Into the Wild
WildLink Expeditions give students the opportunity to experience wilderness firsthand. Since August 2000, more than a thousand students have discovered the wonder of the Sierra Nevada. Students are chosen from high schools and community programs located on the flanks of Yosemite in the Central Valley, Eastern Sierra, and San Francisco Bay Area. On six-day backpacking expeditions, students learn about the natural world first-hand, challenge themselves, and gain an understanding and appreciation for wild places.
Students explore their place in the wilderness; how their actions impact our environment; environmental science through hands-on research projects; the cultural history of Yosemite and their surrounding areas; geographical history; natural history; and possibilities for all of our futures. Students learn what they can do as individuals while developing teamwork and leadership. They will meet other students from different social and cultural backgrounds and will learn to work together to meet the social, philosophical and physical challenges of wilderness. Follow the links or visit the archives to read excerpts from student journals and view photographs of recent expeditions.
Words From the Field
"In the beginning of this trip I was regretting agreeing to come on this trip. I felt like physically I couldn’t do it and also because of how people reacted to me coming. It was hard the first day. I was crying a lot on the way up. Day two I made it to the top and was very satisfied with myself and the experience. Being here has made me appreciate everything that has been given to me and my family. It was way harder that I thought but I made it and it makes me feel so accomplished, so free, so strange, and so alive. I no longer regret coming. I also will never forget the view or the way I felt standing up on the top of Cloud’s Rest. I wish to remember the people I shared this experience with and this wonderful mountain. It will be in my heart always as a symbol of my strength and happiness."
Our Latest Program in 2019-20 School Year
Health Careers Academy students came over from Stockton for a week of adventure in a remote and beautiful part of the park.

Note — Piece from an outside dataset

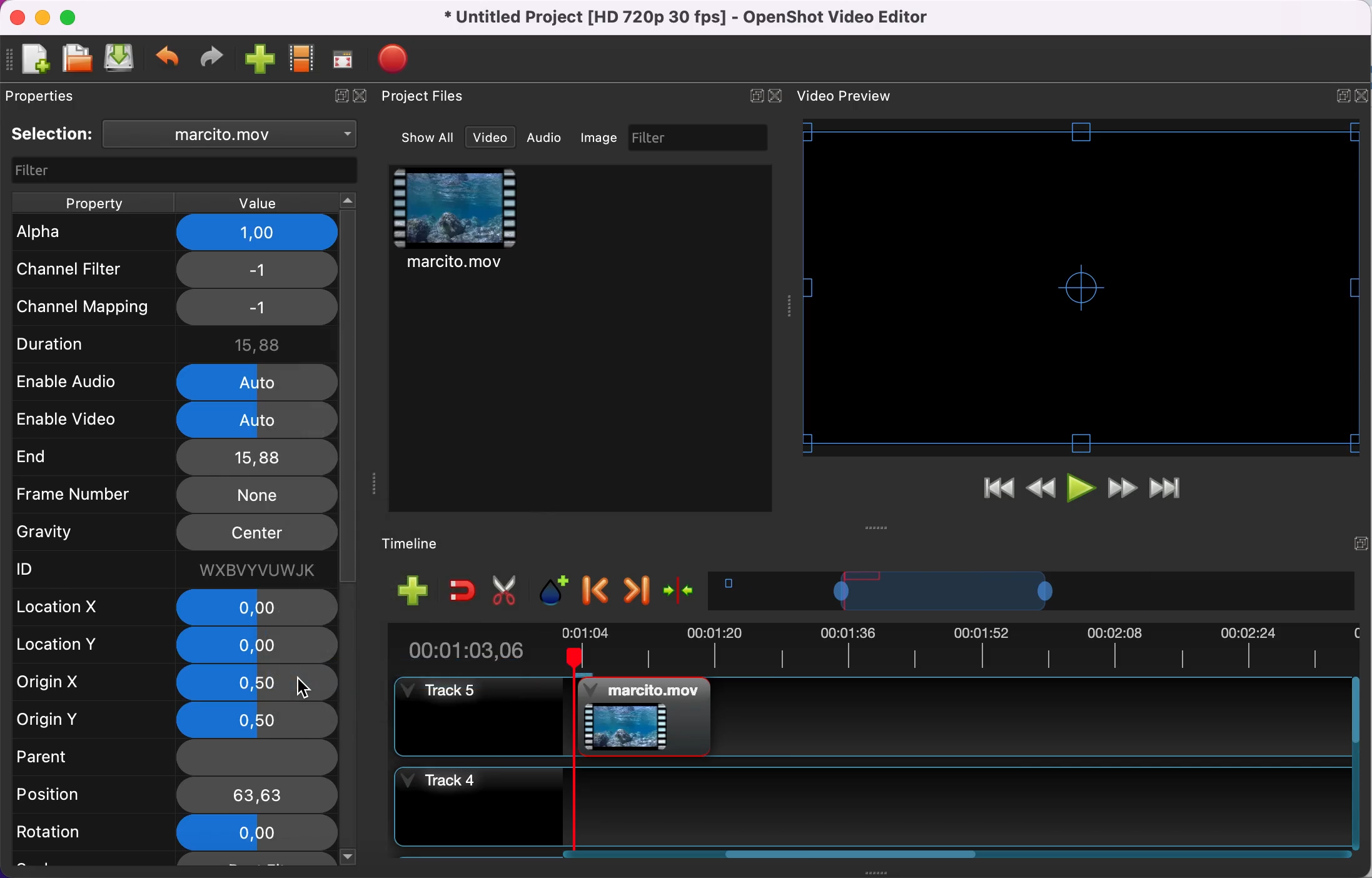  What do you see at coordinates (46, 96) in the screenshot?
I see `properties` at bounding box center [46, 96].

The group arrived on Sunday for many of their first times in Yosemite Valley. They were awestruck by the massive granite walls and formations surrounding the valley where they would be staying for the next two nights. They spent Sunday night getting acquainted with the park by watching the sunset on half dome from a meadow. On Monday morning, they met their educators and began their day full of gear and getting backpacks ready for their hike the following day. They were overwhelmed by excitement and anticipation as they trekked across the valley floor to test out their packs and finish their long day. Tuesday morning the group arrived at the Rancheria Falls trailhead out of Hetch Hetchy, and began their long, six-mile hike along the reservoir to their campsite. Along the way, there were lots of emotions. Some self doubt slowed them down a bit, but support from their peers and enthusiastic chants provided enough motivation to make it to their campsite. The group quickly settled in, ate dinner, and enjoyed a well-deserved night’s sleep. In the morning, everyone got to sleep in and enjoy the silence, stillness and soft light typical of mornings in the wilderness. After enjoying a hot breakfast, Ranger Alex facilitated a stewardship project at the campsite in which students helped remove campfire rings that did not follow Leave No Trace Principles. After the service project, they spent some time learning about Climate Change and Frogs, which ended up being impactful and memorable topics for students. The rest of the day was spent exploring the river scrambling on rocks near Rancheria Falls. The next day was their much anticipated challenge hike. The group spent all day supporting each other through and uphill hike to a beautiful viewpoint of Hetch Hetchy Valley. The final day in the wilderness included a pre-dawn wake up and a beautiful and sleepy sunrise hike toward the trailhead. Students spent the hike reflecting on their trip and the strength they found in themselves, others, and the world around them along the way. They arrived at the trailhead for lunch, said their goodbyes, and headed out on the road back to Stockton.